KBDF
- Diamond Lake, Oregon; United States;
- Broadcast area: Southern Oregon
- Frequency: 98.1 MHz

Programming
- Format: Oldies 60s 70s & 80s)

Ownership
- Owner: Oregon North Star Radio Network

History
- First air date: 2012

Technical information
- Licensing authority: FCC
- Facility ID: 189547
- Class: A
- ERP: 6,000 watts
- HAAT: −70 meters (−230 ft)
- Transmitter coordinates: 43°10′52″N 122°08′15″W﻿ / ﻿43.18111°N 122.13750°W

Links
- Public license information: Public file; LMS;

= KBDF =

KBDF (98.1 FM) is an American radio station serving the community of Diamond Lake, Oregon.
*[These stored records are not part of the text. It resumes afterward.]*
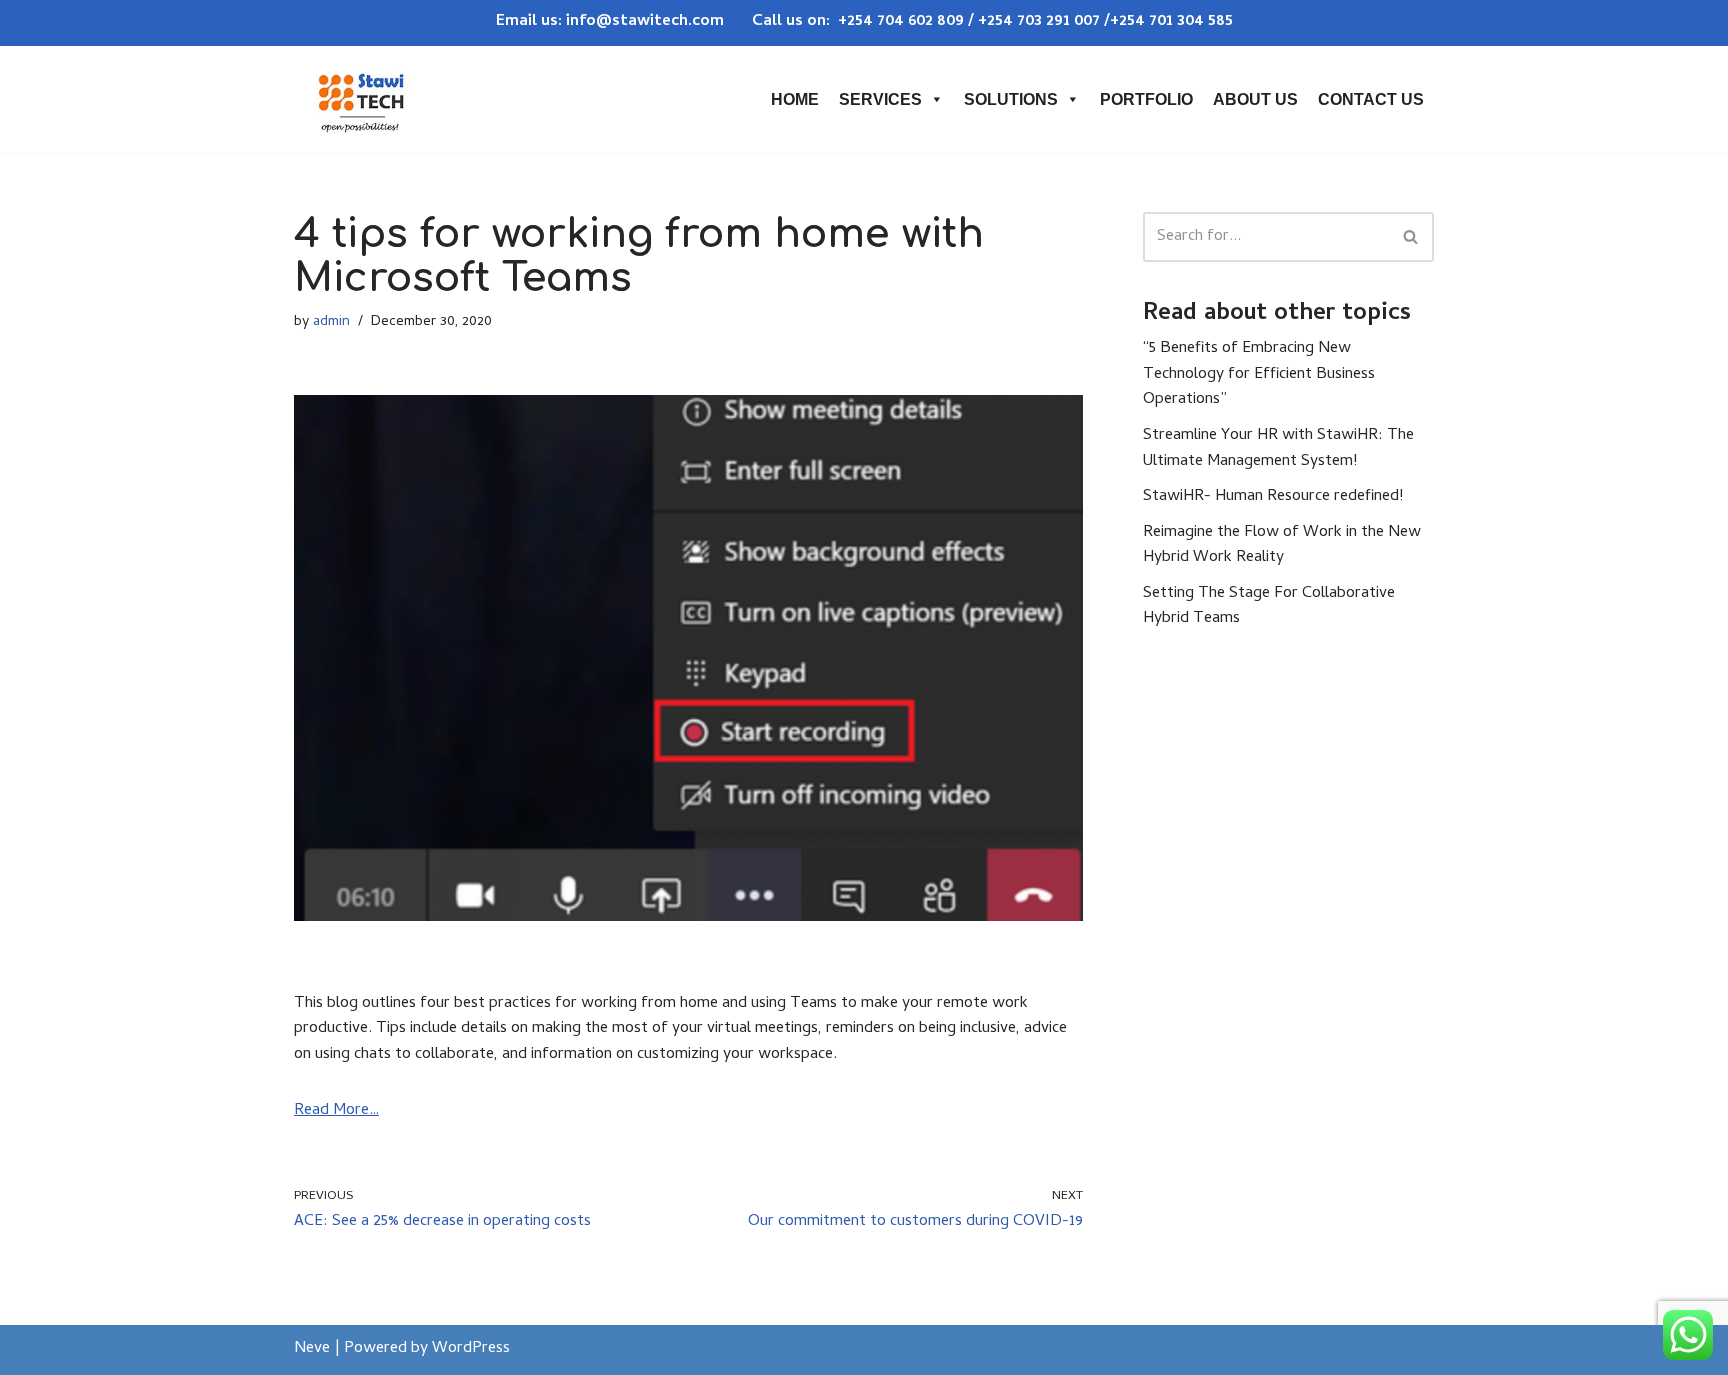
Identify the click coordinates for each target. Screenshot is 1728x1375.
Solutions (1011, 99)
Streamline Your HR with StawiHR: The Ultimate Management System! (1278, 449)
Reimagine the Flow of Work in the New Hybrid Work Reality (1282, 546)
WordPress (471, 1349)
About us (1255, 99)
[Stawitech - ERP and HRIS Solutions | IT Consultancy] (361, 99)
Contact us (1371, 99)
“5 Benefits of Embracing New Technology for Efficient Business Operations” (1259, 374)
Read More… (336, 1111)
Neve (312, 1349)
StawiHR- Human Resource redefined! (1273, 497)
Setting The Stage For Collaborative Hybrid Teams (1269, 607)
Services (880, 99)
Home (795, 99)
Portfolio (1146, 99)
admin (331, 322)
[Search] (1411, 237)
The station's license to cover was held by Larharpol LLC. The station signed on the air on May 23, 2012 with an oldies format, and received its license to cover on June 13, 2012.

==History==
After winning a frequency auction in May 2011, Tallie Colville of Valley City, North Dakota, applied to the Federal Communications Commission (FCC) in August 2011 for a construction permit for a new broadcast radio station. The FCC granted this permit on October 5, 2011. The new station was assigned call sign KBDF on October 14, 2011. The permit was assigned to Larharpol LLC on May 3, 2012.